Located in Denver’s trendy River North district, the Source is a collection of 25 vendors sharing space in the hip industrial interior of a former 1880s iron foundry, where artisans and retailers include a bakery, a butcher shop, florist, coffee roaster, barber, and even a food photography studio. Restaurants include Acorn, a locally acclaimed eatery serving wood-fired specialties (a meaty oak-roasted monkfish comes rubbed with a Moroccan blend of chermoula and saffron ; Comida, a Mexican taquería known for authentic and slow-cooked pork carnitas and fantastic margaritas; as well as a couple of breweries and a cocktail bar. The space also hosts pop-up events for other food vendors, as well as jewelry, home goods, clothing, accessories, and cosmetics, and a 100-room hotel that opened in summer 2018.

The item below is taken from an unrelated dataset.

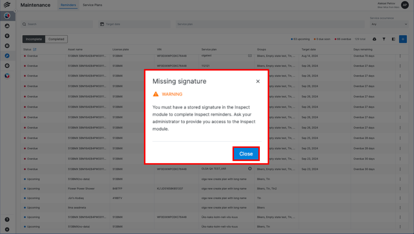This screenshot has width=414, height=234.
Task: Select the Reports bar-chart sidebar icon
Action: coord(7,26)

If you happen to be in town for Cherry Creek’s annual arts festival in July, Halcyon makes a great base for exploring the neighborhood’s shops and galleries. Crisp white guest rooms with masculine touches have Nespresso machines, smart TVs, and sculptural turntables, as well as subway-tiled bathrooms with brass fittings and peekaboo showers; upgrade to a terrace room for a private outdoor space in which to bask in the Colorado sun. In keeping with its surroundings, the hotel displays more than 700 works by local artists, with an original piece in each room, but there’s plenty of reason to linger in the public spaces. A rooftop pool is lined with neutral-hued cabanas and white cushioned chaises, and two restaurants satisfy every kind of craving: Departure Restaurant + Lounge’s Asian-fusion menu covers miso ramen and roasted-duck fried rice, while Quality Italian offers shareable lasagna, dry-aged steaks, and cannoli prepared tableside. Just don’t be put off by the $30 per day amenity fee on your bill. Though it includes standards like WiFi and pool and fitness-center entry, it also gets you snacks and drinks at the Kitchen Counter, plus access to a Range Rover shuttle for stops around the neighborhood and the Gear Garage, which lends out everything from snowshoes and a Piaggio scooter to Leica and Go Pro cameras during your stay.
The Art is a worthy base for those looking to explore the galleries of the Denver Art Museum, the Clyfford Still Museum, and the Kirkland Museum of Fine and Decorative Arts, which are all within a few minutes’ walking distance. In fact, the glass-walled property feels a bit like an exhibition space in its own right: Upon arrival, guests are greeted by Leo Villareal’s dazzling 22,000 LED–bulb installation above the entrance, while hundreds of other works by the likes of Frank Gehry appear throughout the public spaces—see them on a guided tour of the hotel’s art collection, offered on Saturdays. Minimal guest rooms have light wood furnishings, luxury linens, and neutral walls—the better to serve as a blank canvas for more original artwork—as well as windows overlooking the mountains or city lights. If you’ve worked up an appetite with all that cultural appreciation, order the signature burger with spicy mayo at FIRE restaurant, or sip a Matisse martini with Colorado-made vodka on the fire pit–warmed terrace.